Dai sondaggi un’unica certezza: le promesse non tirano più. Il Pd soffre, FI recupera, centristi invisibili

di Antonio Pitoni
Politica

Un dato ormai appare chiaro. Le promesse dei politici non tirano più. Almeno a guardare gli ultimi sondaggi. Non solo quelli che affollano i talk show televisivi. Ma pure quelli ‘riservati’. Commissionati dai partiti per testare l’evoluzione del rispettivo gradimento nelle settimane decisive della campagna elettorale. Con scostamenti di pochi decimali tra una rilevazione e l’altra che, di fatto, poco spostano in termini di consensi tra un partito e l’altro. Con il risultato, complice anche la legge elettorale, che nessuno è in grado di esprimere una maggioranza autonoma.

Forza Silvio – E a proposito di sondaggi ‘riservati’, tra gli ultimi sfornati in settimana, c’è quello elaborato da Euromedia Research sulle intenzioni di voto in vista delle elezioni politiche del prossimo 4 marzo e che La Notizia ha potuto visionare. Un sondaggio interessante perché mette in evidenza il cosiddetto “intervallo di confidenza”. Di cosa si tratta? In statistica, quando si stima un parametro, non basta la individuare un singolo valore. Ma è necessario associare a quella stima un intervallo di valori plausibili per lo stesso parametro. Un intervallo che viene, appunto, definito di “confidenza” o di “fiducia”. Partendo dall’area di Centrodestra, Forza Italia viene accreditata, dalla rilevazione di gennaio, al 17,5% (valore centrale), ma l’intervallo di confidenza oscilla da un minimo del 15,8% ad un massimo del 19,2. La Lega si assesta al 13,3% dentro una forbice che oscilla tra l’11,8 e il 14,8%. Il 4,5% attribuito a Fratelli d’Italia, invece, è il valore centrale compreso tra il 3,6 e il 5,4% dell’intervallo di fiducia. E la quarta gamba del Centrodestra? Noi con l’Italia è al 2,2%, ma il dato può oscillare tra l’1,6 e il 2,8%, al di sotto, in ogni caso, della soglia di sbarramento che, Rosatellum alla mano, farebbe scattare i seggi. Manca all’appello un 1,1% (la forbice è tra lo 0,6 e l’1,6%) attribuito ad altre formazioni minori che fa salire il dato totale del Centrodestra al 38,6%, con un intervallo di confidenza che oscilla tra il 36,5 e un potenziale del 40,7%. Dati che confermano, quella guidata da Silvio Berlusconi, prima coalizione.
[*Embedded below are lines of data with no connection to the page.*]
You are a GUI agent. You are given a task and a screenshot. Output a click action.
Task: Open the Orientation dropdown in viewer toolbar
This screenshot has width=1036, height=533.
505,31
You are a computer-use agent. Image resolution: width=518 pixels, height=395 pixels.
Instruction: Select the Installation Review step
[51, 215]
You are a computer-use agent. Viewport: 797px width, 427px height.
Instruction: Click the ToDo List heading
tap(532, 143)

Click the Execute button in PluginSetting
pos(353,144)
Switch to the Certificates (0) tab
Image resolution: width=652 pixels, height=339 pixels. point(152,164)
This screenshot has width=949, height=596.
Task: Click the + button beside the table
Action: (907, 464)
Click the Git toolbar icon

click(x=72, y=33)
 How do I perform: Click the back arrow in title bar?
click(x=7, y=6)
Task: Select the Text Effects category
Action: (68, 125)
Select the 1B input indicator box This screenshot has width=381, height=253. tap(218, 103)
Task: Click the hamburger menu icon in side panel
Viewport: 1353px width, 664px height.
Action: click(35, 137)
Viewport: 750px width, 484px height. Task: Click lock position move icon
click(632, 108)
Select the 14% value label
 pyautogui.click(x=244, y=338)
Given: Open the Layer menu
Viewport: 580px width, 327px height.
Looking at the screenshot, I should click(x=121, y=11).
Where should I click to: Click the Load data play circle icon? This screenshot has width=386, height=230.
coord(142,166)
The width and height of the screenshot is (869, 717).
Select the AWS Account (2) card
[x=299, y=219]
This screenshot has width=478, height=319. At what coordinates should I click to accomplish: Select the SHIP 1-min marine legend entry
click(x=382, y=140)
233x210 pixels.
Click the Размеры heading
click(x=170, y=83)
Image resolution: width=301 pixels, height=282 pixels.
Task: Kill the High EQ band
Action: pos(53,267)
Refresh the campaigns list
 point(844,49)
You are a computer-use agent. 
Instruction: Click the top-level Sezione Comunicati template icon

Pd e poco altro – E nel Centrosinistra? Stando alla rilevazione Euromedia Research, il Pd si attesta al 24,2% (valore centrale), entro un intervallo che va da un minimo del 22,3 ad un massimo del 26,1%. Nessun’altra forza della coalizione supererebbe lo sbarramento del 3% per accedere al riparto proporzionale. Né la Civica popolare con Lorenzin all’1,5% (tra l’1 e il 2%) né +Europa di Bonino-Tabacci ferma all’1,4% (tra lo 0,9 e l’1,9%). Per piazzare deputati e senatori nel prossimo Parlamento, l’unica possibilità per queste liste, stando al sondaggio, sarebbe quella di vincere le sfide nei collegi nei quali saranno schierati propri candidati. Ma allo stesso tempo, superando l’1 ma non il 3%, Civica Popolare e +Europa, secondo le regole del Rosatellum, riverserrebbero i propri voti, per la quota proporzionale, sulle liste della coalizione che supereranno lo sbarramento nazionale (3%). Impresa, sondaggio alla mano, alla portata solo del Pd che, incamererebbe il 2,9% in più oltre ai voti conquistati con il proprio simbolo. Percentuali da zero virgola, invece, per Insieme (0,6%, tra 0,3 e 0,9) e Svp (0,3%, tra 0,1 e 0,5), che non superando l’1% non porteranno in dote ulteriorei consensi al Pd. Totale coalizione di Centrosinistra: 28% spaccato, in un intervallo di confidenza che oscilla tra il 26 e il 30%.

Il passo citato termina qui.